Cependant le Steersman filait à toute vapeur le long de la côte française. Il n’était pas trop rudement secoué par les vents de sud, trouvant dans une certaine mesure l’abri de la terre. Gildas Trégomain ne pouvait que s’en féliciter. Il s’était promis de mettre à profit ce voyage, d’étudier les mœurs et coutumes des divers pays que le sort l’obligeait à parcourir. Mais, comme c’était pour la première fois de sa vie qu’il prenait le large, il redoutait d’être pris du mal de mer. Aussi promenait-il un regard à la fois curieux et craintif jusqu’à cet horizon où se confondent l’eau et le ciel. Il n’essayait pas de jouer au marin, le digne homme, ni d’affronter les dénivellations du roulis et du tangage en arpentant le pont du steamer. En effet, le point d’appui eût vite manqué à ses jambes, à ses pieds habitués à l’immobile plancher d’une gabare. Assis à l’arrière, sur un banc de la dunette, accoudé ou cramponné aux batavioles, il gardait une attitude résignée qui lui attirait les plaisanteries malséantes de l’impitoyable Pierre-Servan-Malo.

« Eh bien, gabarier, cela va-t-il ?…

— Jusqu’ici je n’ai pas trop à me désoler.

— Eh ! eh !… ce n’est encore qu’une navigation en eau douce, puisque nous longeons la terre, et tu as le droit de te croire sur la Charmante-Amélie, entre les rives encaissées de la Rance ! Mais, s’il survenait une anordie, la mer secouerait ses puces, et je crois que tu n’aurais guère le loisir de gratter les tiennes ?

— Je n’ai pas de puces, mon ami.

— C’est une façon de parler, et je t’attends à l’Océan, lorsque nous aurons démanché…

— Tu penses que je serai malade ?…

— Et, rudement, je t’en donne mon billet ! »

On l’avouera, maître Antifer avait une façon de rassurer les gens qui n’appartenait qu’à lui. C’est pourquoi, Juhel, croyant devoir corriger les mauvais effets de ces pronostics, dit :

« Mon oncle exagère, monsieur Trégomain, et vous ne serez pas plus malade…

— Qu’un marsouin ?… C’est tout ce que je souhaite », répondit le gabarier, en montrant deux ou trois de ces clowns de la mer qui cabriolaient à travers le sillage du Steersman.

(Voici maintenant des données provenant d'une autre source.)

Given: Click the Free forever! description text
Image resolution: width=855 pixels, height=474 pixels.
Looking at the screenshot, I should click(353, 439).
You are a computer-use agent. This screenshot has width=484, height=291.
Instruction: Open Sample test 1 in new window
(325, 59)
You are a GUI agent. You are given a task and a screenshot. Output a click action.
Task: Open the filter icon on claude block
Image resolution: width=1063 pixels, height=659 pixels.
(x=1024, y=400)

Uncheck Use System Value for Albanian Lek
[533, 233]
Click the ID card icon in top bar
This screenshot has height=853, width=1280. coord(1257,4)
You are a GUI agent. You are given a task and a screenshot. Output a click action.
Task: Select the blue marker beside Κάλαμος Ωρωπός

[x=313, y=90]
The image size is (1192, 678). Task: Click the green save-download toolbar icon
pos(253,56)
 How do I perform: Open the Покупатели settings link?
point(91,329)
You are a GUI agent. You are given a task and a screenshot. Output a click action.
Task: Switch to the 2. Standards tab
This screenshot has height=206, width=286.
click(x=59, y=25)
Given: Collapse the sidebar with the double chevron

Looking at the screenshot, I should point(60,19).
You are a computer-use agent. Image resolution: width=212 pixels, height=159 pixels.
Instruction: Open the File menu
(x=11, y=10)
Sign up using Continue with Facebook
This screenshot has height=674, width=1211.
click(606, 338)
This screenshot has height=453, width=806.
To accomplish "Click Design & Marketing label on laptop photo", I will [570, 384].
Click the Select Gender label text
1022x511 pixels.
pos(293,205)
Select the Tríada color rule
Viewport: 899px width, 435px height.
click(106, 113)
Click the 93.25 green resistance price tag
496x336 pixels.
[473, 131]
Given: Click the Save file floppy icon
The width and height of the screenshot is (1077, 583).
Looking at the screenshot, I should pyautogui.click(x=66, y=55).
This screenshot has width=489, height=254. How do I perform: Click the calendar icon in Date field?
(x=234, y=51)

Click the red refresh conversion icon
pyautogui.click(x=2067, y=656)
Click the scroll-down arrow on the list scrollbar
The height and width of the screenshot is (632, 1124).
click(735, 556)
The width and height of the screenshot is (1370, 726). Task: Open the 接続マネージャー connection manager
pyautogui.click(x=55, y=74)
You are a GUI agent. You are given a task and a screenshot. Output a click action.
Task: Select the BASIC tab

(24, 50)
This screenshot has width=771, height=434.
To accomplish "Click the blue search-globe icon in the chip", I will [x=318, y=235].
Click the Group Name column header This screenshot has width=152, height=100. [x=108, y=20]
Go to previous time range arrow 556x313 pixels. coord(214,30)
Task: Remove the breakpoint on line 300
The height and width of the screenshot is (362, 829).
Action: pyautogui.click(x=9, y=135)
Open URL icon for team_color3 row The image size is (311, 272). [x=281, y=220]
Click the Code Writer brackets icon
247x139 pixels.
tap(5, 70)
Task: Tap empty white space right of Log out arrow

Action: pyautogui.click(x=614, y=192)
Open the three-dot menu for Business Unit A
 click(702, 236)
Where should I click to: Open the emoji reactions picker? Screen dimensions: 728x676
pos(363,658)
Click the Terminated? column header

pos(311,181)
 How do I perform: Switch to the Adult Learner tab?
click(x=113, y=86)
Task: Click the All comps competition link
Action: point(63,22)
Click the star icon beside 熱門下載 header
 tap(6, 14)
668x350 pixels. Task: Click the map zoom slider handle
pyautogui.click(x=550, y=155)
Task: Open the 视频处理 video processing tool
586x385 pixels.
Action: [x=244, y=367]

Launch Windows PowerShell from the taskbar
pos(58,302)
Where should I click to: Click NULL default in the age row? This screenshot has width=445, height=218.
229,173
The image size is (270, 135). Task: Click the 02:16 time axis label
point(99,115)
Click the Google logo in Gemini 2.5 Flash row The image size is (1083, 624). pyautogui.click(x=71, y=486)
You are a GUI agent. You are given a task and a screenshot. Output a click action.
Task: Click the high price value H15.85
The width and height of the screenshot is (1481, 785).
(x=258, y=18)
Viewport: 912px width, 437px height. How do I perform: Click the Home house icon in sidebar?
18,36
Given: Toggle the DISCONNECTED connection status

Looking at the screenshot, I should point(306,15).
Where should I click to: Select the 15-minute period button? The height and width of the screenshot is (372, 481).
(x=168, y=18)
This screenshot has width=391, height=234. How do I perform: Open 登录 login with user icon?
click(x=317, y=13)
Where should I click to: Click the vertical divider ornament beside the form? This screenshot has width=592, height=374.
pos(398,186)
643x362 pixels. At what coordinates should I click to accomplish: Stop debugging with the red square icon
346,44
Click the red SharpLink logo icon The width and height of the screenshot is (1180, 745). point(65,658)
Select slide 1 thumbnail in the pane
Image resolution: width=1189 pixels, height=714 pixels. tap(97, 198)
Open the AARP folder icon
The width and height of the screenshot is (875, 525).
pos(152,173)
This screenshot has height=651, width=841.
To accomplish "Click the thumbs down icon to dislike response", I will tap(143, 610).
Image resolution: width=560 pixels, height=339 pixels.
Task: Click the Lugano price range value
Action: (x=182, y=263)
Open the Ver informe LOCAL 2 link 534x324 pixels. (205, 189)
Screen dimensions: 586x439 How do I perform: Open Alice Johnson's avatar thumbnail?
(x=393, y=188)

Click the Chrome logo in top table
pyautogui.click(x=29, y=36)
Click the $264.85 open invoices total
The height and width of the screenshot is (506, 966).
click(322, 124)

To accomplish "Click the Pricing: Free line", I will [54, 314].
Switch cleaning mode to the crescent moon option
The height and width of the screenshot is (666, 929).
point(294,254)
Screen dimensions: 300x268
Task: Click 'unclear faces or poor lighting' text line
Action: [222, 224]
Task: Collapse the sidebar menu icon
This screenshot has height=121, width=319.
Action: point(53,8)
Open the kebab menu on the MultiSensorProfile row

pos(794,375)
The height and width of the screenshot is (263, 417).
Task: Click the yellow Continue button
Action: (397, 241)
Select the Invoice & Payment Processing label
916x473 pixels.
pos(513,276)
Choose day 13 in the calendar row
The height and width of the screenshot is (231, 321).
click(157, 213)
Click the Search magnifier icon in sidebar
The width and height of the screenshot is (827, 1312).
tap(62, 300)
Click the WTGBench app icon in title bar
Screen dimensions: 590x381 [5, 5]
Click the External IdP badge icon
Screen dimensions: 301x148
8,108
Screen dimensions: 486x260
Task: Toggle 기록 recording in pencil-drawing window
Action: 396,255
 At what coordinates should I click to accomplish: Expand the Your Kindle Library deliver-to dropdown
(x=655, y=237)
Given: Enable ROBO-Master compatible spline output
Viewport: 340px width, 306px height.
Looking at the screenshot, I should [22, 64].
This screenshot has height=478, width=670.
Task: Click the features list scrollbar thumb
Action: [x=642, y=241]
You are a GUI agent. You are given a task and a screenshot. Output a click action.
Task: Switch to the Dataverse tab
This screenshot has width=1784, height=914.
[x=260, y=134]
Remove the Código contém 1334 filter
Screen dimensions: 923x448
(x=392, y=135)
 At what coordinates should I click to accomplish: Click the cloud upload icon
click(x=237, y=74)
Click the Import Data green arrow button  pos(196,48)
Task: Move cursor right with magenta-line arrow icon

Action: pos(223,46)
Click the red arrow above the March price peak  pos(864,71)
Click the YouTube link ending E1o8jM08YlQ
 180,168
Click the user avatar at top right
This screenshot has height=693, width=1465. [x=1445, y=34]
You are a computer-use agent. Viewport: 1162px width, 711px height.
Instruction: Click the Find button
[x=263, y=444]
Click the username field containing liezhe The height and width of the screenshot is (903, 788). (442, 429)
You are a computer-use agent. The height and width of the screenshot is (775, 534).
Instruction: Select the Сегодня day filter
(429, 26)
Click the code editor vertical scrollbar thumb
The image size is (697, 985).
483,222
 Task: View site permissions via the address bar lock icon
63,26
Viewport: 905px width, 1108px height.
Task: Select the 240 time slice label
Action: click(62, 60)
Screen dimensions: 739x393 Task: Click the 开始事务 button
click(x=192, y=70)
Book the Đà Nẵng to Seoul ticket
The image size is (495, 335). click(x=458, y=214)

Au soir, le navire doubla les extrêmes pointes de la Bretagne. Comme il était engagé dans le canal du Four, couvert par les hauteurs d’Ouessant, la mer ne lui fût pas trop mauvaise, bien qu’il eût le vent debout. Les passagers allèrent se coucher entre huit et neuf heures, laissant le steamer dépasser pendant la nuit la pointe Saint-Mathieu, le goulet de Brest, la baie de Douarnenez, le raz de Sein et mettre le cap au sud-ouest à travers l’Iroise.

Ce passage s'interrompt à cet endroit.